L’idéal est qu’il y ait un accompagnement du repas personnalisé très individuel chez les parents et chez une assistante maternelle. Cela reste malheureusement un peu plus compliqué en collectivité.
4/ Déculpabiliser
Tout d’abord, il faut se demander, si l’enfant ne mange pas, pour qui cela est le plus inconfortable : pour lui ou pour soi ?
Le repas, sa composition, sont avant tout très liés à la culture
La viande chez les garçons est extrêmement valorisée dans presque toutes les cultures.
Diversifier à tout prix, c’est très occidental !
On est pas une mauvaise mère parce qu’on a fait 3 fois le même dîner dans la semaine. Si un plat est nutritionnellement complet, pourquoi changer ? Cela dépend uniquement de facteurs socio culturels.
De même, pour certaines, être une bonne mère, c’est faire du « fait maison », c’est encore personnel et cela dépend des générations.
Sur le grand affichage de photos dans la salle, on peut voir ce qui est mangé selon les pays et cultures : on relativise alors l’idée de diversité alimentaire.
Le concept « entrée, plat, dessert » est très français, dans beaucoup de pays, le repas est composé d’un plat unique.

OBJECTIF 1:
Répondez aux questions suivantes d'après le texte sur les repas.
(a) Chez qui un accompagnement du repas personnalisé très individuel est-il considéré comme l'idéal ?
(b) Quel aliment est extrêmement valorisé chez les garçons dans presque toutes les cultures ?
(c) De quoi le repas est-il composé dans beaucoup de pays ?
OBJECTIF 2: Citez toutes les parties du concept de repas que le texte sur les repas qualifie de très français.

LISTE DES ENREGISTREMENTS:
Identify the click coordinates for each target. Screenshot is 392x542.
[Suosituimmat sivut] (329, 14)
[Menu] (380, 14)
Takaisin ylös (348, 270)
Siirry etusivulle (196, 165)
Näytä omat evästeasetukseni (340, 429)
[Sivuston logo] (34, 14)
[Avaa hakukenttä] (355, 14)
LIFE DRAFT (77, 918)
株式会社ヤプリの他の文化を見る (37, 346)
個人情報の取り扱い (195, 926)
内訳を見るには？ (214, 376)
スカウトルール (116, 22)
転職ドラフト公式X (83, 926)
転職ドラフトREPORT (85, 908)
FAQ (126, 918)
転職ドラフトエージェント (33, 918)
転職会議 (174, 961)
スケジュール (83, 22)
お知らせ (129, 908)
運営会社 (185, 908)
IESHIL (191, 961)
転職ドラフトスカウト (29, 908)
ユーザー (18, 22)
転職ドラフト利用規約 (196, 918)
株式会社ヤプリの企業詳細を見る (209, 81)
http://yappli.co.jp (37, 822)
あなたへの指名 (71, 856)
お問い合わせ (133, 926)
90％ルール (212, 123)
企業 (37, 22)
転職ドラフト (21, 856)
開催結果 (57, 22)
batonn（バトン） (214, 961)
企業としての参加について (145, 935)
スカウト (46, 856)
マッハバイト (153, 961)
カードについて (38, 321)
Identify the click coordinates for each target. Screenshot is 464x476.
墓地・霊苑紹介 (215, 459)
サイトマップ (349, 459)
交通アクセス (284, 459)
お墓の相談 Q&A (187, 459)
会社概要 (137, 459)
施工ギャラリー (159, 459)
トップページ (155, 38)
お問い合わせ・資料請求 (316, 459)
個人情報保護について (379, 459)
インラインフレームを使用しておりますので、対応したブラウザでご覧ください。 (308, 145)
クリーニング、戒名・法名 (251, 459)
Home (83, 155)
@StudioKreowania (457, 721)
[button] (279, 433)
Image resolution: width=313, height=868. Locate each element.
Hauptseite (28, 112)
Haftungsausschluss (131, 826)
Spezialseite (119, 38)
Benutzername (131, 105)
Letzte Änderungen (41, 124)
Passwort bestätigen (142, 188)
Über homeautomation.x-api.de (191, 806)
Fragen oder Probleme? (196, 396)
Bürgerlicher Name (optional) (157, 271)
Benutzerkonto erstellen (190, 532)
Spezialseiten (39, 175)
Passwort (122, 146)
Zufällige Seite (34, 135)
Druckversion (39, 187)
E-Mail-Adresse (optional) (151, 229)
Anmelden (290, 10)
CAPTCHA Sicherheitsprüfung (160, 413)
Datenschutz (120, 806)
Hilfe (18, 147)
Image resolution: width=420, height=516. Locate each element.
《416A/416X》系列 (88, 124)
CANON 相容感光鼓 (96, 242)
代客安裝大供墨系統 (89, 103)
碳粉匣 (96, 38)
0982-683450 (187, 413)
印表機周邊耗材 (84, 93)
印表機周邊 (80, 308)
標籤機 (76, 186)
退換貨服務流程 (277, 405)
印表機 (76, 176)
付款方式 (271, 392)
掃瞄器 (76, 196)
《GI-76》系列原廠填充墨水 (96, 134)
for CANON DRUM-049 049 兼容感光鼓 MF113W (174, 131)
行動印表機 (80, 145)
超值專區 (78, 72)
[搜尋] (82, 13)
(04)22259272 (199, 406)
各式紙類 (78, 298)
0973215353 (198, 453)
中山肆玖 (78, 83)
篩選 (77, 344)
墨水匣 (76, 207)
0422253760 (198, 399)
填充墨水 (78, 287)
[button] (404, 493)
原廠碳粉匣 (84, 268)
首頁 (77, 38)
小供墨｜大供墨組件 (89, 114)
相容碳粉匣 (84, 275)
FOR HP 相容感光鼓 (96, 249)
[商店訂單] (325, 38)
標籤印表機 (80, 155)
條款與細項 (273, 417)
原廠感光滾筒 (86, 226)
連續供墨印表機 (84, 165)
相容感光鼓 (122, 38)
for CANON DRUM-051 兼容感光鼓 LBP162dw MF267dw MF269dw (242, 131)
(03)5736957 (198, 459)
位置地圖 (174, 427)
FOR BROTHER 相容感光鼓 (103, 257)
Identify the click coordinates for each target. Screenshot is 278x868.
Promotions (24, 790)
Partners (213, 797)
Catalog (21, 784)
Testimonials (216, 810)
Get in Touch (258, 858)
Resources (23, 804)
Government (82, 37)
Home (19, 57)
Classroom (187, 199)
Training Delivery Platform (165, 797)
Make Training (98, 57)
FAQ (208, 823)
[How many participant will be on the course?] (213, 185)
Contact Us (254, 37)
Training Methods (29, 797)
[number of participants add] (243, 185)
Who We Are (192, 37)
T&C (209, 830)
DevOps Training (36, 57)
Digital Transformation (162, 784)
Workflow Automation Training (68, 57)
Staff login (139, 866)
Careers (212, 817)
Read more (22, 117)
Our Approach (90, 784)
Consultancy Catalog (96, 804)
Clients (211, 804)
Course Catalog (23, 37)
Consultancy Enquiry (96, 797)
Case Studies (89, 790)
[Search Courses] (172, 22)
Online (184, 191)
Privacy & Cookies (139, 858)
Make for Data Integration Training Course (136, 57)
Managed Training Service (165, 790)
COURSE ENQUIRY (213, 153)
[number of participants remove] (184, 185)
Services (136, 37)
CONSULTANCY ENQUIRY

RÉSULTAT 1:
(a) Chez les parents et chez une assistante maternelle.
(b) La viande.
(c) D'un plat unique.

RÉSULTAT 2: Entrée, plat, dessert.